Text shown:
<<<<
DataHub v1.5.0 Release Notes

Helm Chart Requirement: 0.9.2
Full technical release notes: Updating DataHub

Product Features

V1 UI officially sunset. All development targets V2 UI going forward. Ensure THEME_V2_ENABLED=true and THEME_V2_DEFAULT=true.
Multiple data products per asset (backend and UI).
Policy targeting by Glossary Terms and Groups.
Domain-scoped policies now include child domain assets.
datahub search CLI with semantic search, query projection, and agent-context integration.

Platform

Java 17 runtime required. Spark upgraded to 3.3.4, Hadoop to 3.3.6. Spark lineage users must be on Spark 3.3.0+.
Default token signing key & salt removed. Operators must explicitly set DATAHUB_TOKEN_SERVICE_SIGNING_KEY and DATAHUB_TOKEN_SERVICE_SALT. Helm users are unaffected.
Retention service disabled = no version history. Only the current version (v0) is retained when the retention service is not enabled.
TLS 1.0/1.1 disabled on frontend custom truststores.
Elasticsearch reindex/index-creation retries for improved upgrade resilience.
Kubernetes optional scale-down during system-update for blocking upgrades like reindexing. Disabled by default.
SDK: emit_mcps() now returns List[TraceData] instead of int. Trace IDs exposed for SYNC_PRIMARY and ASYNC modes.
Reproducible ingestion Docker builds via pinned transitive dependencies (uv.lock, constraints.txt).
Python deps migrating from setup.py to pyproject.toml (PEP 621); setup.py still the editing source for now.

PowerBI M-Query lineage rewritten using Microsoft's official parser. native_query_parsing: false behavior changed.
SQL view query IDs now use SHA-256 hashes — old query entities become orphaned. Use stateful ingestion to clean up.
Oracle multitenant URNs now use PDB name instead of CDB name when connecting via service_name.
Fabric OneLake workspace containers moved to fabric platform (from fabric-onelake).
Vertex AI pipeline URNs restructured for stable DataFlow entities; ML Metadata extraction enabled by default (requires additional GCP permissions).
DataHub source now uses URN pattern filtering to exclude secrets, ingestion sources, and execution requests by default.
Kafka Connect Debezium SQL Server platform changed from sqlserver to mssql.
>>>>
Data excerpt:
<<<<
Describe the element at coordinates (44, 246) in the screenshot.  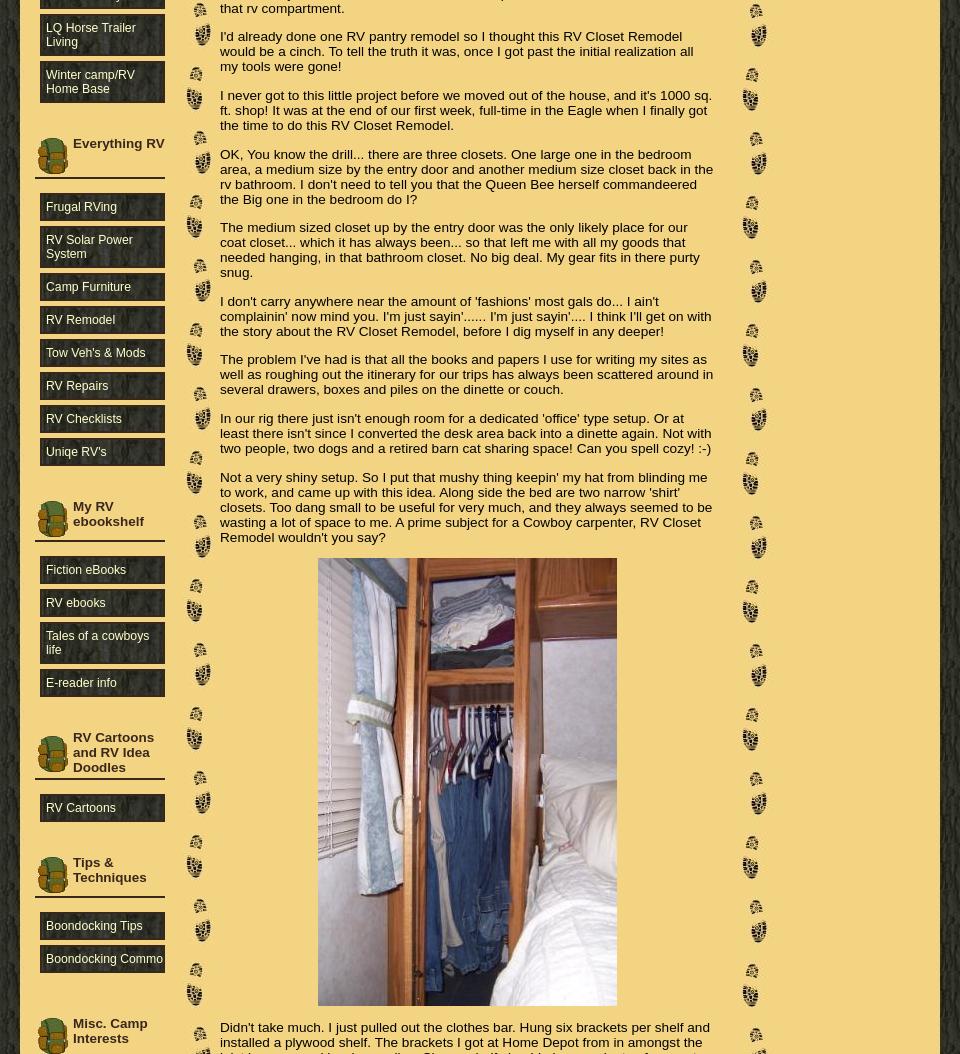
I see `'RV Solar Power System'` at that location.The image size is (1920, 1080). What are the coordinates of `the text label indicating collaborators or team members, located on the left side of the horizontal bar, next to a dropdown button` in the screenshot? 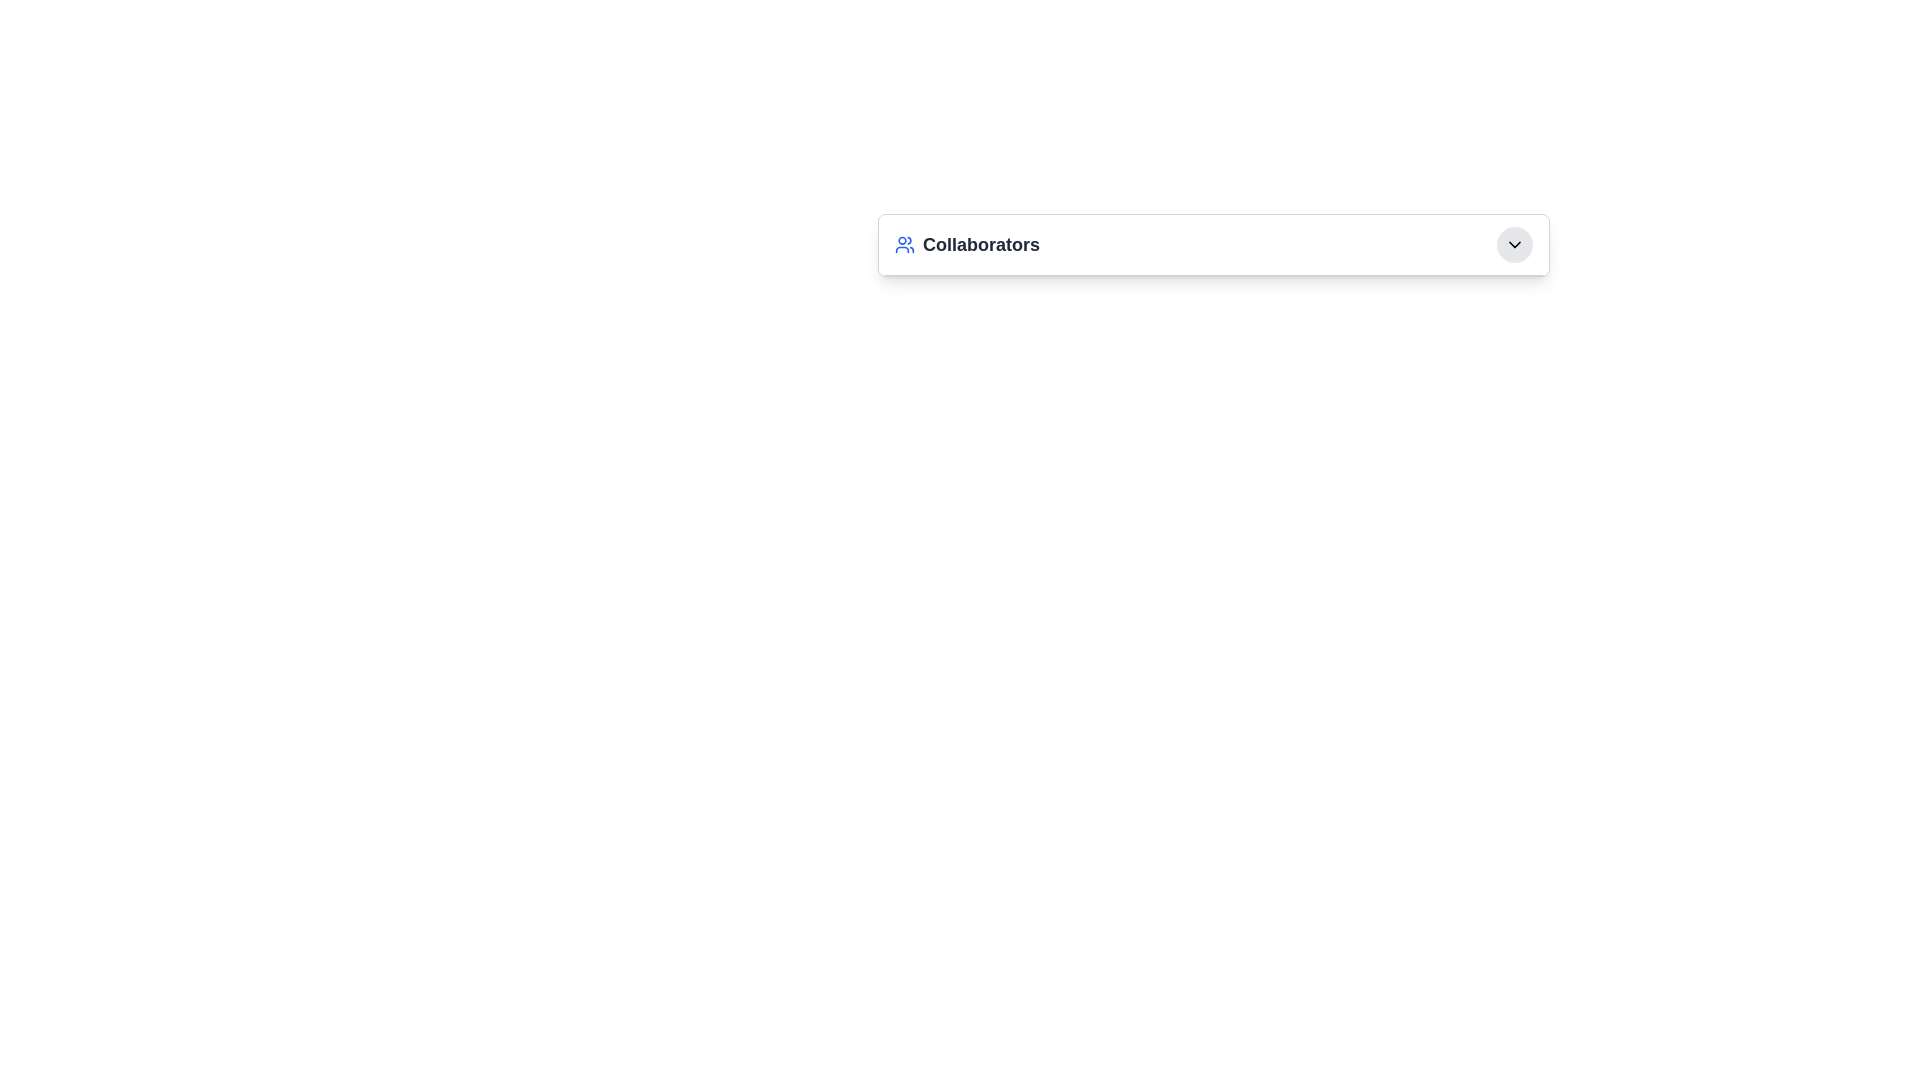 It's located at (967, 244).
>>>>
Stated task A:
According to the DataHub v1.5.0 release notes, which Java runtime version is now required?
Stated task B:
Continue the DataHub v1.5.0 release notes from where they stop.

Written reply A:
Java 17.

Written reply B:
dbt: Semantic model and exposures ingestion; convert_urns_to_lowercase option for case-insensitive platforms.
Snowflake: Metadata pattern pushdown, table type filtering, external DMF assertion ingestion.
Power BI: Column-level lineage enabled by default.
Kafka Connect: Debezium and Confluent JDBC sink connector support; bundled JVM removes system Java requirement.
SQL parsing: Major CTE/subquery join resolution performance improvements across all SQL-based connectors.
Mode: Concurrent API fetching, response caching, SQL parsing optimizations.
Trino: Column-level lineage on upstream datasets.
Iceberg: Ingestion-time domain assignment.
Azure Data Factory: Column lineage for Copy activity.
Airflow plugin: Multi-statement SQL parsing for lineage.
Sigma: Workbook filtering.
BigQuery: convert_column_urns_to_lowercase option.
Kafka source: Option to disable Avro schema name validation.
Great Expectations & SQLAlchemy profilers brought to feature parity.
Browse paths: DataFlow/DataJob entities get browsePathsV2 with platform instance when configured.
Vertex AI: Cross-platform lineage, hierarchical UI folders, stateful ingestion for large projects.
Oracle: Fixed container naming with service_name.
Configurable report sample sizes and richer failure logging.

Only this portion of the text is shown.